MARANHÃO, 23 de janeiro de 2026 – A Justiça determinou o bloqueio de até R$ 300 mil nas contas da Companhia de Saneamento Ambiental do Maranhão (CAEMA) para assegurar o pagamento de multas e o cumprimento de ordem que exige a regularização do fornecimento de água em Vitória do Mearim.

A medida foi assinada pela juíza Lucianne de Macedo Moreira após pedido do Ministério Público Estadual.

Além disso, a magistrada rejeitou a justificativa apresentada pela empresa pelo descumprimento de decisão anterior. O Ministério Público solicitou providências para garantir o pagamento das penalidades. Portanto, a juíza autorizou o bloqueio dos valores e determinou a intimação pessoal do diretor-presidente da companhia.
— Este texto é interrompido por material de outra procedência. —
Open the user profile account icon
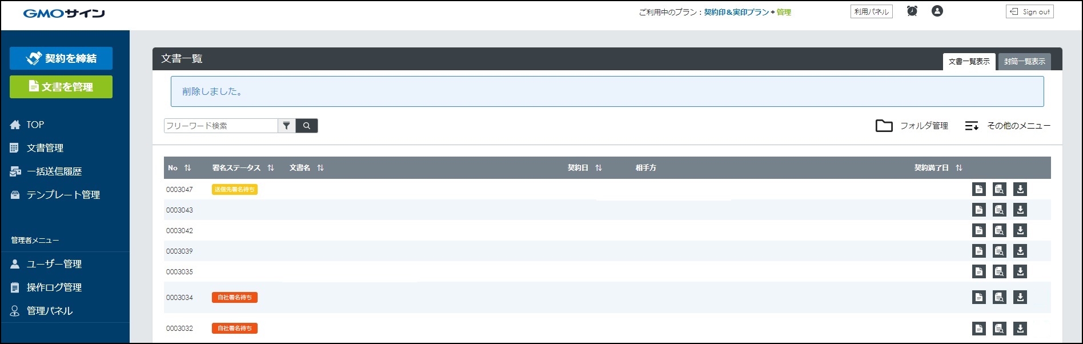This screenshot has height=344, width=1083. click(x=937, y=11)
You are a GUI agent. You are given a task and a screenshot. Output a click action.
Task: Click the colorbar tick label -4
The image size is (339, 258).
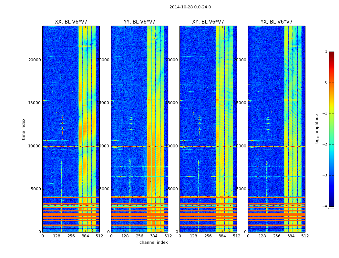325,206
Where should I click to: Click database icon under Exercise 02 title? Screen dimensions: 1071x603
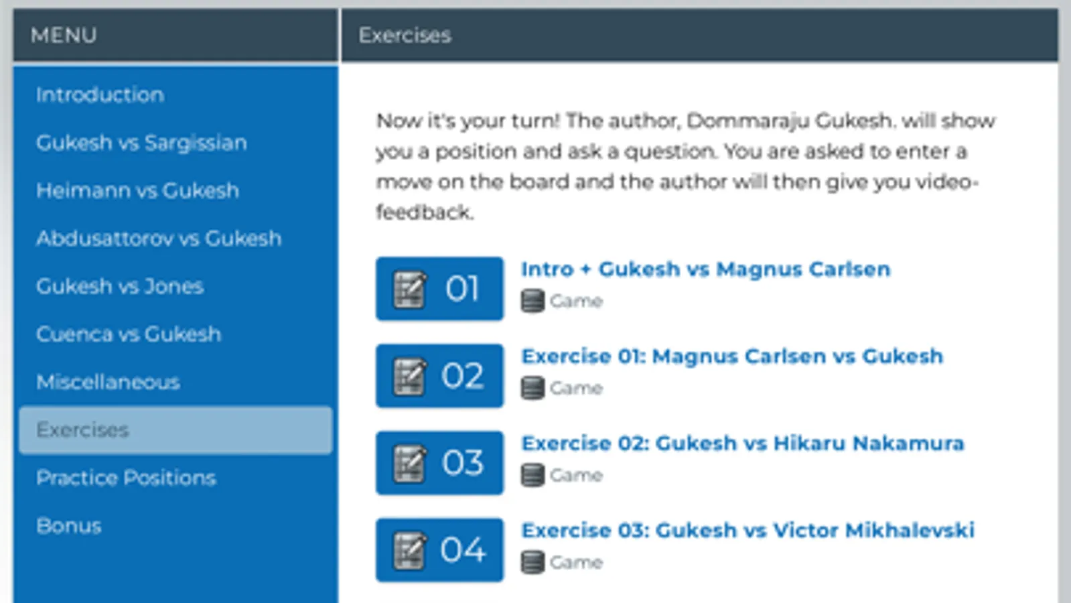pyautogui.click(x=532, y=475)
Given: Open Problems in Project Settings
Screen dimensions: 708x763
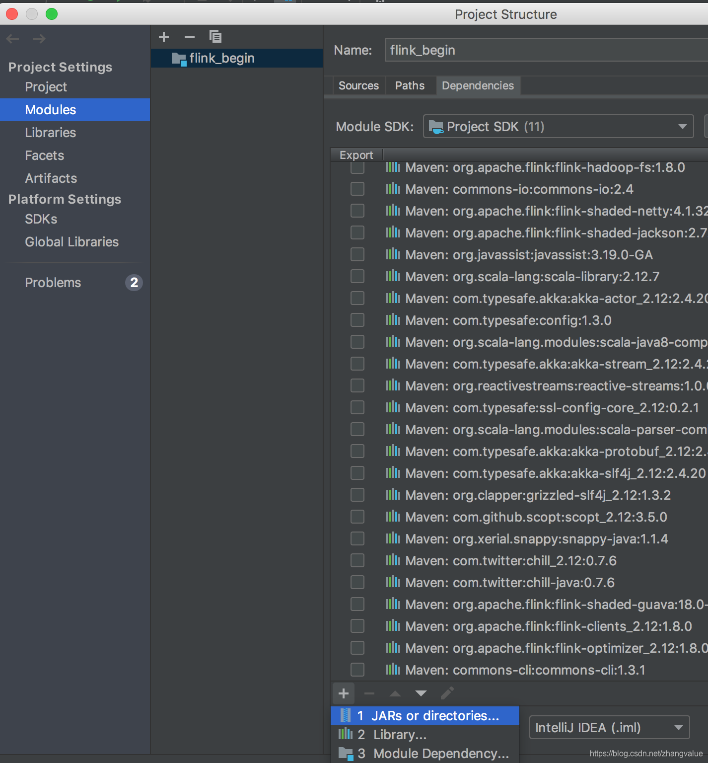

O bloqueio deverá ocorrer por meio do sistema eletrônico SISBAJUD e poderá durar 30 dias ou mais, até a satisfação do crédito. Dessa forma, os recursos ficarão indisponíveis até o pagamento das multas. A decisão também obriga a CAEMA a apresentar um cronograma detalhado para cumprir as determinações judiciais pendentes.

Um oficial de justiça cumprirá mandado de intimação pessoal, em regime de urgência, para que o diretor-presidente entregue o plano de obras em 48 horas. Caso descumpra, poderá responder por ato atentatório à dignidade da Justiça e por crime de desobediência, conforme estabelecido no despacho.

Em seguida, o Ministério Público terá 30 dias para apresentar relatório conclusivo sobre a situação do abastecimento. O documento deverá detalhar as condições encontradas na cidade. Paralelamente, a juíza observou que a empresa já havia recebido prazo de 15 dias para regularizar o serviço, sob multa diária, sem atendimento.

Na análise do processo, a magistrada registrou que a manifestação da CAEMA ocorreu fora do prazo legal e não trouxe o cronograma exigido, limitando-se a alegar “complexidade técnica”. Por isso, rejeitou a defesa e manteve o bloqueio das contas.

O Tribunal de Justiça também negou efeito suspensivo ao recurso, preservando a decisão e as multas aplicadas.